WISDOM FOR LIVING DAILY DEVOTIONAL
MAY 11, 2022
TOPIC: BE FAITHFUL TO YOUR SPOUSE
BY T. O. BANSO
“Be faithful to your own wife and give your love to her alone” (Proverbs 5:15 Good News Translation).
One of the leading causes of separation and divorce in marriage is unfaithfulness. When either of the couples becomes unfaithful to his/her marriage vows and engages in sexual immorality, the trust could be eroded and the marriage collapse, especially where either of the couples persists in the sin. Be loyal to your spouse. Don’t deal with her (or him) treacherously (Malachi 2:14-16).
Unfaithfulness in marriage is a sin. “Flee sexual immorality. Every sin that a man does is outside the body, but he who commits sexual immorality sins against his own body. Or do you not know that your body is the temple of the Holy Spirit who is in you, whom you have from God, and you are not your own? For you were bought at a price; therefore glorify God in your body and in your spirit, which are God’s” (1 Corinthians 6:18-20 New King James Version).
The apostle Paul goes further to say, “It is good for a man not to touch a woman. Nevertheless, because of sexual immorality, let each man have his own wife, and let each woman have her own husband. Let the husband render to his wife the affection due her, and likewise also the wife to her husband. The wife does not have authority over her own body, but the husband does. And likewise the husband does not have authority over his own body, but the wife does. Do not deprive one another except with consent for a time, that you may give yourselves to fasting and prayer; and come together again so that Satan does not tempt you because of your lack of self-control” (1 Corinthians 7:1-5 New King James Version).
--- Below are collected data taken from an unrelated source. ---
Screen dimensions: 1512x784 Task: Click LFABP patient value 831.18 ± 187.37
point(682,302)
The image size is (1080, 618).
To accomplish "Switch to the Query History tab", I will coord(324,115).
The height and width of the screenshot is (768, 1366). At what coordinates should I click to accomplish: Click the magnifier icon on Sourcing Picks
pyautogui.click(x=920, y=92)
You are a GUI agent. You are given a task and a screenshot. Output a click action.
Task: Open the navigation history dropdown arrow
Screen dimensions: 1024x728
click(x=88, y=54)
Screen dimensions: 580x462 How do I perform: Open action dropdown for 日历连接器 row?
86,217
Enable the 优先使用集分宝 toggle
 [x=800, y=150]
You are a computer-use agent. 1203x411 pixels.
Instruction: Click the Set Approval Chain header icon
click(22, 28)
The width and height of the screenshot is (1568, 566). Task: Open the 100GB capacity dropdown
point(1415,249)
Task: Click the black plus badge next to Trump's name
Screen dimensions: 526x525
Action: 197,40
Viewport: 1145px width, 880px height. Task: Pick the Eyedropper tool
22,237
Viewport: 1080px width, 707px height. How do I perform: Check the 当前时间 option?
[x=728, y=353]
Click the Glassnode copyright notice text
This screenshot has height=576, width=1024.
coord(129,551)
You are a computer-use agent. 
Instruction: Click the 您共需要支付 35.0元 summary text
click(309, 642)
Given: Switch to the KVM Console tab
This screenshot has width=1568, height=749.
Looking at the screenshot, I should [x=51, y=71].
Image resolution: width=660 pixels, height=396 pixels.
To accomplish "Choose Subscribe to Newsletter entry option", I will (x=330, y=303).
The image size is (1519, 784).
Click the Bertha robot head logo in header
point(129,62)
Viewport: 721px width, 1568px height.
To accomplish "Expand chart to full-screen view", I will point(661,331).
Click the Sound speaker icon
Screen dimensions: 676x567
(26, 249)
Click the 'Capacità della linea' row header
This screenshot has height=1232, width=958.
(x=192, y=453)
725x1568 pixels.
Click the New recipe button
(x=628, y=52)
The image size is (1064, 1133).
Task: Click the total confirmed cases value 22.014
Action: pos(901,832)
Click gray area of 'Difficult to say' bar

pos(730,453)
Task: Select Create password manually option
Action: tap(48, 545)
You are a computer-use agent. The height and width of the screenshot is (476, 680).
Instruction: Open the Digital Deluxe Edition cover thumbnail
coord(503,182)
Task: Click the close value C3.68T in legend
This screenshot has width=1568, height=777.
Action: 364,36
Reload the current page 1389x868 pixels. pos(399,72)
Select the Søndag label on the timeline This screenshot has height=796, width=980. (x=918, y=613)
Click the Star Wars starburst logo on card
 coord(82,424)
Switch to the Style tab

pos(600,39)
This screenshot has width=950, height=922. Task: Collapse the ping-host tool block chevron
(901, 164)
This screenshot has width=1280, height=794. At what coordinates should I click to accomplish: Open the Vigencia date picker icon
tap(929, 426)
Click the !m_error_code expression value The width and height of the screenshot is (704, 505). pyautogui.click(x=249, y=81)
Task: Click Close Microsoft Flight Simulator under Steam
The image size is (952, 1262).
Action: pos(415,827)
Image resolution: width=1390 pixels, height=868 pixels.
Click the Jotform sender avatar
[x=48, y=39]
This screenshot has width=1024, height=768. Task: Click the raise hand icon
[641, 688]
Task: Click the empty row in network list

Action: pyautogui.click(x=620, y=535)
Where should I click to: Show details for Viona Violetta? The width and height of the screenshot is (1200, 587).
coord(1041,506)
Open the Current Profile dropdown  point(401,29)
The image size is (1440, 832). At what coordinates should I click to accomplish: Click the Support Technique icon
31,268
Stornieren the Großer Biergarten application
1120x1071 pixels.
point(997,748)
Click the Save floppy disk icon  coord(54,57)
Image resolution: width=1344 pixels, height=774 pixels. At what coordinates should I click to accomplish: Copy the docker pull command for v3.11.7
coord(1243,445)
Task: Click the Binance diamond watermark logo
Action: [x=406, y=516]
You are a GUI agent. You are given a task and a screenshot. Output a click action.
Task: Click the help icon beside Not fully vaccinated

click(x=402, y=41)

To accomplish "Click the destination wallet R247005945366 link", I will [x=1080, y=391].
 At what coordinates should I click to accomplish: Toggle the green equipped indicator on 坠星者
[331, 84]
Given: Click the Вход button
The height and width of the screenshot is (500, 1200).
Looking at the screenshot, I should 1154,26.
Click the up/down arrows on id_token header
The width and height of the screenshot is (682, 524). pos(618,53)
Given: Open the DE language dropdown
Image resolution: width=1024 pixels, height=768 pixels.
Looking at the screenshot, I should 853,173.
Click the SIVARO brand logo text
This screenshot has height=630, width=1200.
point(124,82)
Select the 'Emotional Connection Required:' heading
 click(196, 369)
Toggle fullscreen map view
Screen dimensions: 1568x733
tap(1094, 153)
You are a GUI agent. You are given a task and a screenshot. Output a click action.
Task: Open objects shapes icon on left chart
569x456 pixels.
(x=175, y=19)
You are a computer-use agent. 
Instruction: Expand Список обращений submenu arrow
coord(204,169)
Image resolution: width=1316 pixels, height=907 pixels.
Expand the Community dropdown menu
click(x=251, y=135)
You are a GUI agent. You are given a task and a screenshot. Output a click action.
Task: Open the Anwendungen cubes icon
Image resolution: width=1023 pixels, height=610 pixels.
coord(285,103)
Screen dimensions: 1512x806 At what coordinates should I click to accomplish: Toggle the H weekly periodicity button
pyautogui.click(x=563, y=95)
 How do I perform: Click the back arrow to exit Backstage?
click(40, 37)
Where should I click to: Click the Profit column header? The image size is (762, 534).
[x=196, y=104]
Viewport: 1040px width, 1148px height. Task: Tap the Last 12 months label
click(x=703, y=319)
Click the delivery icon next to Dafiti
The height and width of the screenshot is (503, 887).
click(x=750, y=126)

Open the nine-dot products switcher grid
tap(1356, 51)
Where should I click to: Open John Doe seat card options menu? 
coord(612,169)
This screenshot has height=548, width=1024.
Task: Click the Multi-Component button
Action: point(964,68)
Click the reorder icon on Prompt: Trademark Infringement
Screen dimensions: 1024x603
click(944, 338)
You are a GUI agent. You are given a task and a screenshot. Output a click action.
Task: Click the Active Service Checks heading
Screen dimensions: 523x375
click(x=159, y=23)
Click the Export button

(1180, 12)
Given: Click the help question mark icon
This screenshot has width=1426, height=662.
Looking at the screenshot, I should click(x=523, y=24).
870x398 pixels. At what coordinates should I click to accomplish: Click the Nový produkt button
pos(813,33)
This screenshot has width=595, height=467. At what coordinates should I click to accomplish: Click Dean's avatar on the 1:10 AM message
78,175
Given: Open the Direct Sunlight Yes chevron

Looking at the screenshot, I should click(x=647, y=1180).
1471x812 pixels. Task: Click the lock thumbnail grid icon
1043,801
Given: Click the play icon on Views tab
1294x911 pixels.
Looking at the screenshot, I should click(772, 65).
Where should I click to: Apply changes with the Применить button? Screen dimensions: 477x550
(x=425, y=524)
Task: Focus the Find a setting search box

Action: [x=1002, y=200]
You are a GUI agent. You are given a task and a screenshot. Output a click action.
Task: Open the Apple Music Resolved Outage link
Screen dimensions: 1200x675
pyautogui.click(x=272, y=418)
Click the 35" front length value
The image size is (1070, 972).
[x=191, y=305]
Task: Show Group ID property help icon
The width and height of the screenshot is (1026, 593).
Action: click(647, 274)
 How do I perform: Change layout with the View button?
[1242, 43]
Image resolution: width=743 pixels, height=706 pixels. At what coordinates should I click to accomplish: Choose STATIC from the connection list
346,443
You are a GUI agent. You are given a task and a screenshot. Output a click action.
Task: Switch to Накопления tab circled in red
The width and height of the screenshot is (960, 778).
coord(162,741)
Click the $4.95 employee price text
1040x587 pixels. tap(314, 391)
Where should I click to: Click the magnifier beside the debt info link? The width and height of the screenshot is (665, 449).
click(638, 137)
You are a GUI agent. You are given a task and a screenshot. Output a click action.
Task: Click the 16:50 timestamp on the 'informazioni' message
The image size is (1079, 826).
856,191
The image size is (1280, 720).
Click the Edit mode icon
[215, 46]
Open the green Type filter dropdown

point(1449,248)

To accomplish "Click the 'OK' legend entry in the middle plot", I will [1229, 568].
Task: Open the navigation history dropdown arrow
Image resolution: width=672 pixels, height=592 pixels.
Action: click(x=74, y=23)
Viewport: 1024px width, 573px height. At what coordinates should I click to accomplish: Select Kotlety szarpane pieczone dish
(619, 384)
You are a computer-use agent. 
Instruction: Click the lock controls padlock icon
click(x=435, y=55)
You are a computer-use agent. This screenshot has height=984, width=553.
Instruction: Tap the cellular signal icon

Couples should be faithful to each other, and not give their bodies to someone who is not their spouse. Because of uncontrolled attraction to the opposite sex, unsatisfied sexual need, excessive desire for sex, marital crisis, desire to get even with an unfaithful spouse, or similar unjustifiable reasons, a spouse may be unfaithful, which erodes trust. Hebrews 13:4 says, “Marriage is honorable among all, and the bed undefiled; but fornicators and adulterers God will judge” (New King James Version).
Except there is genuine repentance on the part of the guilty spouse, and forgiveness from his or her partner, together with proper counseling, extra-marital sex destroys marriage. Every married person should be wary of being caught in a compromising position with the opposite sex, especially one who is a willing accomplice. The devil can set up a man or a woman with the opposite sex who from the outset is lusting after him or her for extramarital sex. To such an agent of the devil, it’s not a big deal; it’s actually what the person wants.
Proverbs 6:25-29 says, “Do not lust after her beauty in your heart, nor let her allure you with her eyelids. For by means of a harlot a man is reduced to a crust of bread; and an adulteress will prey upon his precious life. Can a man take fire to his bosom, and his clothes not be burned? Can one walk on hot coals, and his feet not be seared? So is he who goes in to his neighbor’s wife; whoever touches her shall not be innocent” (New King James Version).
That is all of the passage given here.